The who/what/where making waves today

"NBC’s Brian Williams recants Iraq story after soldiers protest ... who hasn't misremembered being in a chopper crash?facetiously tweets digital journalist Liam Stack with the New York Times. Say it ain't so, BriWi, but it is: journalism juggernaut Brian Williams just admitted he wasn’t on the chopper shot down in Iraq (4,000+ shares) despite saying for years that he was, and it all happened after soldiers protested these claims on Facebook, Travis J. Tritten reports for Stars and Stripes (3,100+ shares). "Wow. Brian Williams lied about being on a helicopter that was shot down in Iraq, and a Facebook comment exposed it," reacts Taylor Dobbs with Vermont Public Radio. "This story is appalling ... The danger faced by folks in the armed services is real, not pretend," weighs in Buster Olney with ESPN the Magazine.

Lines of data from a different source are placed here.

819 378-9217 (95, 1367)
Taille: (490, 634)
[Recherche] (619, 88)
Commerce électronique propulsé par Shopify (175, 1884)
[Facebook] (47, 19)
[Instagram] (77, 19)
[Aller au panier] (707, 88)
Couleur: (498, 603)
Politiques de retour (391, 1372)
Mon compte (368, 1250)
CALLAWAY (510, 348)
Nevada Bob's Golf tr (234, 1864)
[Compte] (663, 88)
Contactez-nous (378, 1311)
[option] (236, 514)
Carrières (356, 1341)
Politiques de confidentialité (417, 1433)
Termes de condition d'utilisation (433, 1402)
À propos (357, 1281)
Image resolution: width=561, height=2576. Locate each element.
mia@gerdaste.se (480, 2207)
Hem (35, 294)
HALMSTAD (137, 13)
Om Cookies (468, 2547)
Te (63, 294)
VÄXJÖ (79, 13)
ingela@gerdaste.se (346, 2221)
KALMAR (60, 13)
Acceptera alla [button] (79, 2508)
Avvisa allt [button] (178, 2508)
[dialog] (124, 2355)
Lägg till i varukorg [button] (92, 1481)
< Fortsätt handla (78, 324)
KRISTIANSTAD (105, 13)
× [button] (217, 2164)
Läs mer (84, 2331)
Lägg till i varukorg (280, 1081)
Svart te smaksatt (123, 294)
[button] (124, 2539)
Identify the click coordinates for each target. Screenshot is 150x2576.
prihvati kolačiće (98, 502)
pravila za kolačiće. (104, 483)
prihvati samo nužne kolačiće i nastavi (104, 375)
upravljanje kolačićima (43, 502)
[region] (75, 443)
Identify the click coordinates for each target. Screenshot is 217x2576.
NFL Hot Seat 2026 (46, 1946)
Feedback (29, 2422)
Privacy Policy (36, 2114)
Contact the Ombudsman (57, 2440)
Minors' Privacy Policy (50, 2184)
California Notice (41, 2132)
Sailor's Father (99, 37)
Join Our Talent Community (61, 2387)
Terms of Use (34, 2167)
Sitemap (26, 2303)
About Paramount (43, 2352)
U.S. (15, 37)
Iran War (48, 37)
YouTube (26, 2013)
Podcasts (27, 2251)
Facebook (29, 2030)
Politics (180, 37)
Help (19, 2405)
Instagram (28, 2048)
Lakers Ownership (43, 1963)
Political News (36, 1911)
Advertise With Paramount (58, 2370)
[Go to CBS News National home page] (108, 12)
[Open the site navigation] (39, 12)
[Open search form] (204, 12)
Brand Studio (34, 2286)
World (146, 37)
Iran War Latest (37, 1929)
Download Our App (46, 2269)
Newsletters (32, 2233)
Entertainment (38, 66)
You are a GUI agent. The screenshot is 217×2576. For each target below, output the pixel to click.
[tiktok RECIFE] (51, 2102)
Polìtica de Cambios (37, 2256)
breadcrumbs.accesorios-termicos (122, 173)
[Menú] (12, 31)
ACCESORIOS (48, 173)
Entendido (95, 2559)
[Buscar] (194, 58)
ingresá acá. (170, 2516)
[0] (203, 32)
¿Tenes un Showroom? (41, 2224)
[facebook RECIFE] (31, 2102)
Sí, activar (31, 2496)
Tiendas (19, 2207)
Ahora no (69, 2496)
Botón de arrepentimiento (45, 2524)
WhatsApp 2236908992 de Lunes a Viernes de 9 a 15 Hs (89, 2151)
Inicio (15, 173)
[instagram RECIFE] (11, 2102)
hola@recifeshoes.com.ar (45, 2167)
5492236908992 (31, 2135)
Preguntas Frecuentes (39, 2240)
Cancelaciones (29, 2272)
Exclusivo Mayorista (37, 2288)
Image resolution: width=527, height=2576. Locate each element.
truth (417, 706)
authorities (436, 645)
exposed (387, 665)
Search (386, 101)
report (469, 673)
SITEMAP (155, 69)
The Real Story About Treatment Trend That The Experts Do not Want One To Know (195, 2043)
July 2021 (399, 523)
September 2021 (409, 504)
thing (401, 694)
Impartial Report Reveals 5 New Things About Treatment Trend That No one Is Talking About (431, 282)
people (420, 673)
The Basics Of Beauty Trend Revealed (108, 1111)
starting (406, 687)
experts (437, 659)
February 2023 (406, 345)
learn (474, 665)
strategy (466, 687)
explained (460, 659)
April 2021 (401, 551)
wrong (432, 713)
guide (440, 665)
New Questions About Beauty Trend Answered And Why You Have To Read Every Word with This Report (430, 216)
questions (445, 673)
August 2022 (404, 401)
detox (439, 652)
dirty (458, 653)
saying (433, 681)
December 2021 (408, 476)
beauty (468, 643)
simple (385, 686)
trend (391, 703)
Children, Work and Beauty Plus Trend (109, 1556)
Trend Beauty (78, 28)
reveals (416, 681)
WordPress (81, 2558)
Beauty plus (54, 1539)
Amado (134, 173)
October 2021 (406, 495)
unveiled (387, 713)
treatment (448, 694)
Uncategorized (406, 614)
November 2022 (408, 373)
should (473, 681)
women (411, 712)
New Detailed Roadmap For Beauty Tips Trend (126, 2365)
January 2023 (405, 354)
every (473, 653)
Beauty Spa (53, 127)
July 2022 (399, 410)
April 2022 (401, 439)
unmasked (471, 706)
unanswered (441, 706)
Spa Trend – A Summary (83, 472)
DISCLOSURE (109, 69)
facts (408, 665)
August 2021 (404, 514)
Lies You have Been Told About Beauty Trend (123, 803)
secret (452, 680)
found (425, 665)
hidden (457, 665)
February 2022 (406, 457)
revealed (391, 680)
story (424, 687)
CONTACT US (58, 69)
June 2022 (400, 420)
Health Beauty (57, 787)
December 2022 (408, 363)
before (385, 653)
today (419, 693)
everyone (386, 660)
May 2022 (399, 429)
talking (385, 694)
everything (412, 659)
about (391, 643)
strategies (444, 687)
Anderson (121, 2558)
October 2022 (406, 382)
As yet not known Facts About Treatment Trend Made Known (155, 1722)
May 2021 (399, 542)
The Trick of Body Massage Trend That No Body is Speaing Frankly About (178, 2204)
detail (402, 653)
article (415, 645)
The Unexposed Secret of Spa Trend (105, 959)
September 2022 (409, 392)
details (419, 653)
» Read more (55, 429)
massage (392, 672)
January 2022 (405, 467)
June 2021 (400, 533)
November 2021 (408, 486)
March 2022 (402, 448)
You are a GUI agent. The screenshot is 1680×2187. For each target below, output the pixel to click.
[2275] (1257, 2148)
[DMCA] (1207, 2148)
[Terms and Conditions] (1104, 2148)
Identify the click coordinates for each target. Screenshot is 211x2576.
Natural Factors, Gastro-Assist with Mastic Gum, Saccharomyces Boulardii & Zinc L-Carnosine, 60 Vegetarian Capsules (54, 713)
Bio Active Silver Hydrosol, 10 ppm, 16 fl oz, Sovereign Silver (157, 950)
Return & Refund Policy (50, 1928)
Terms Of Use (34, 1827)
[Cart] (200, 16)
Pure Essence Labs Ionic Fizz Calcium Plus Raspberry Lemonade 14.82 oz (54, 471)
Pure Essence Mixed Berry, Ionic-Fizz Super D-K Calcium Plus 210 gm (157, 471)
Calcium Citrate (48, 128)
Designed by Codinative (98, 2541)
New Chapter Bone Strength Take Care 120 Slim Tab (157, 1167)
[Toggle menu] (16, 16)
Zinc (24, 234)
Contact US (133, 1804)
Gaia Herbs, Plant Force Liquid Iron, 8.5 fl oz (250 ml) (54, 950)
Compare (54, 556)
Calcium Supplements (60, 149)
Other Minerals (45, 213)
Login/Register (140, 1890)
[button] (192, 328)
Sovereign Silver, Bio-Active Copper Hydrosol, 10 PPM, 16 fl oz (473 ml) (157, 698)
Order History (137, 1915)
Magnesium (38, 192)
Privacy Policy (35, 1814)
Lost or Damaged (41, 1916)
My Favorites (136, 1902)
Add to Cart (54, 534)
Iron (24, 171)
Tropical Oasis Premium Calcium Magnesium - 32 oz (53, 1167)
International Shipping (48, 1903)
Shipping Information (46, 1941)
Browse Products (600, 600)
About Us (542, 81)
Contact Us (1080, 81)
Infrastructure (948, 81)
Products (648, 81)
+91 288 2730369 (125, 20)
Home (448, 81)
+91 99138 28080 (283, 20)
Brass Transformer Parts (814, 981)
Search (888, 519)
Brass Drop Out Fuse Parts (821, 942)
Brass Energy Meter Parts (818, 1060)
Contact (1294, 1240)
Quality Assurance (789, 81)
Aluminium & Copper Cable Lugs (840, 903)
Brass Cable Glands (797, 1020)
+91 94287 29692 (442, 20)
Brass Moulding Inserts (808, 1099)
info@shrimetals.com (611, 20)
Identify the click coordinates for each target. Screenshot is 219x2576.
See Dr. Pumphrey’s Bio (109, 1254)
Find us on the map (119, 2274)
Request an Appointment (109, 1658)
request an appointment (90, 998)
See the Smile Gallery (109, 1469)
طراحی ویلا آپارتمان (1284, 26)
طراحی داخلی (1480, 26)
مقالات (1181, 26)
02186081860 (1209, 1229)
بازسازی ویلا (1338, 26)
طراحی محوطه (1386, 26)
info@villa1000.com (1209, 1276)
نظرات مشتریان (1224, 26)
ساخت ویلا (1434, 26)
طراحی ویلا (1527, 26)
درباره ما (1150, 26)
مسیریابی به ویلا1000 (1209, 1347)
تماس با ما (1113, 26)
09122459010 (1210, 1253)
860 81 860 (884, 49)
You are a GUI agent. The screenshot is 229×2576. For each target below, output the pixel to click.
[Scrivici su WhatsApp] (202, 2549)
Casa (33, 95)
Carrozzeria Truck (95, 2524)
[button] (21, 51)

The response from media was swift and nearly universally negative. "Shud b fired," pithily concludes The National's Hadeel AlSayegh. "Worst part about this is @BWilliams doesn’t even own up to lying. Relies on weasel words," concludes media reporter Becket Adams with the Washington Examiner. "Welp, Brian Williams will always be able to fall back on his Jimmy Fallon-editors-assisted rap career," comes the figurative shrug from Ryan Pearson with the Associated Press. In his tick-tock on the scandal, Brian Stelter summarizes on Twitter, "At the end of the day: a lotta doubt that Brian Williams could have innocently misremembered an RPG attack in Iraq."
 
Other issues to eat at you: the health-insurer Anthem was hit by hackers. Clearly annoyed, Shawn Reynolds with RTV6 Indianapolis responds, "I was impacted by the Target hacking last year, so , of course, why wouldn't my health insurance company get hit?" And as we hinted at yesterday, now even Harper Lee's hometown friends say she was manipulated into publishing second book.
 
In political and governmental scandals, UBS faces a new federal probe into whether they helped Americans evade taxes through investments largely banned in the U.S. Harsh words: The Oregonian says their state's governor John Kitzhaber must resign. "Proud to work for a newspaper with an editorial board that said what needed to be said today about @GovKitz," says John Canzano from that newsroom.
 
Abroad, as if Cristina Fernandez de Kirchner wasn't already in enough trouble, the Argentine president mimics the Chinese via an mocking tweet, and Chinese social media goes crazy. Speaking of China, their tech firms are doling out lavish gifts to employees. Meanwhile in Venezuela, the $755 Condom Is the latest indignity. Globe and Mail energy reporter Carrie Tait points out, "This story abt low oil = $755 condom pack wld be hilarious if not for the serious consequences."